# Best C50 chainstay protector?



## charliekeri (Apr 12, 2006)

What is the best way to protect my C50 chainstay? I've been using electrical tape only because it is the only thing that fits over the bump.

Any ideas?


-Charlie


----------



## odeum (May 9, 2005)

i worried about this when i got my first hp stay bike, but i run no protector and no prob so far. there is chain slap only seldom even on posted "rough road" sign roads, perhaps due to the highly effective chain tensioning of campy. the paint is pretty tough, a euro paint called glassurite, a type of epoxy paint like the old imron aircraft paint. i have had no chips. 





charliekeri said:


> What is the best way to protect my C50 chainstay?
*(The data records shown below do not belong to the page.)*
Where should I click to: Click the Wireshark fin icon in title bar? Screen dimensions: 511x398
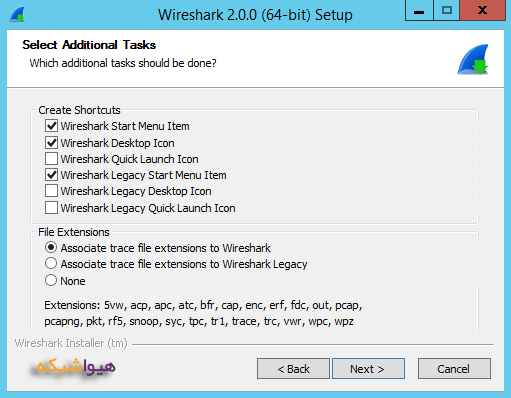[17, 15]
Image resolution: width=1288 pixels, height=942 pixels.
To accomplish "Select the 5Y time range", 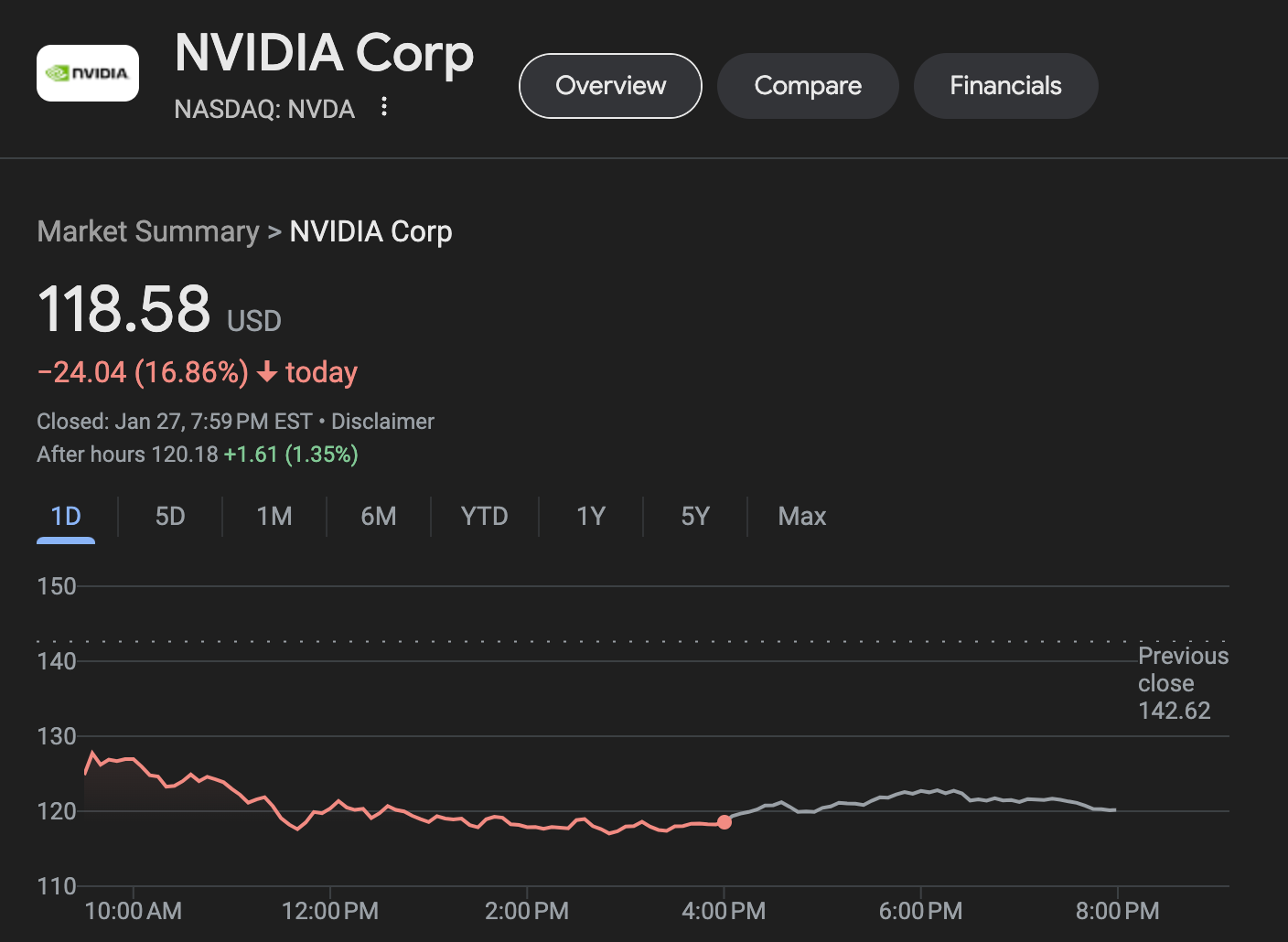I will (x=695, y=517).
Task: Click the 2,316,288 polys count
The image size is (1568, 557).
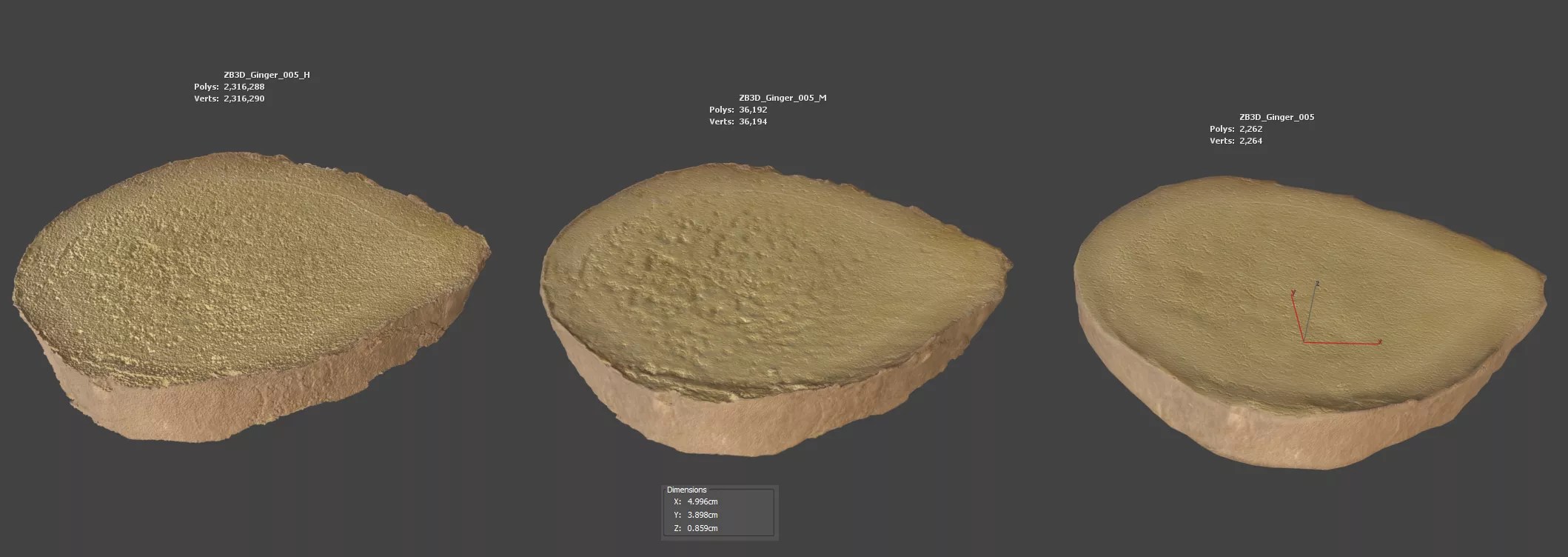Action: (x=244, y=87)
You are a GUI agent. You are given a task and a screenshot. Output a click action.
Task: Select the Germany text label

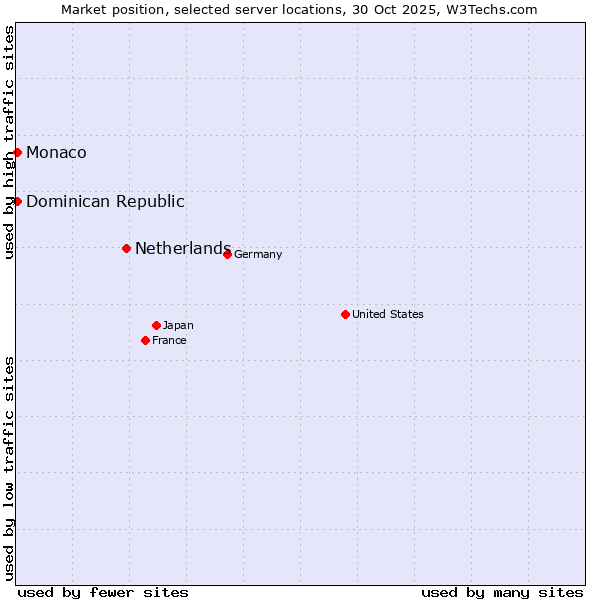(x=258, y=255)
I've been using electrical tape only because it is the only thing that fits over the bump.
> 
> Any ideas?
> 
> ...


----------



## clm2206 (Sep 12, 2006)

odeum said:


> i worried about this when i got my first hp stay bike, but i run no protector and no prob so far. there is chain slap only seldom even on posted "rough road" sign roads, perhaps due to the highly effective chain tensioning of campy. the paint is pretty tough, a euro paint called glassurite, a type of epoxy paint like the old imron aircraft paint. i have had no chips.


Hello,

I think Colnago painting is not epoxy, but urethanic lacquer, the same kind of painting used on cars assembly lines. Glassurit is a great brand, at the level of RM or Sikkens, its eurpoean counterpart. I've just repainted a nasty chip my little son made on my C50, and having used Sikkens, I've not noticed any incompatibility issues that always happen when you mix layers of different types of paintings on the same surface.

Regards


----------



## chuckice (Aug 25, 2004)

I've been using this...works ok, easy to cut to size.
http://www.coloradocyclist.com/product/item/BKSVGY4K


----------



## ashum2004 (Oct 18, 2005)

*black eletrical tape*

it works and easy to replace


----------



## fabsroman (Jul 14, 2006)

I don't have an HP Stay, but I use the Lizard Skin protector for the chainstay on my Cristallo, Arte, and Oval Krono, and will be using it on my Bianchi FG Lite once it is finished. They also sell little squares that can be used to prevent cable rub. I use them too. They come in clear and carbon fiber colors if memory serves me correctly. I use the clear ones.


----------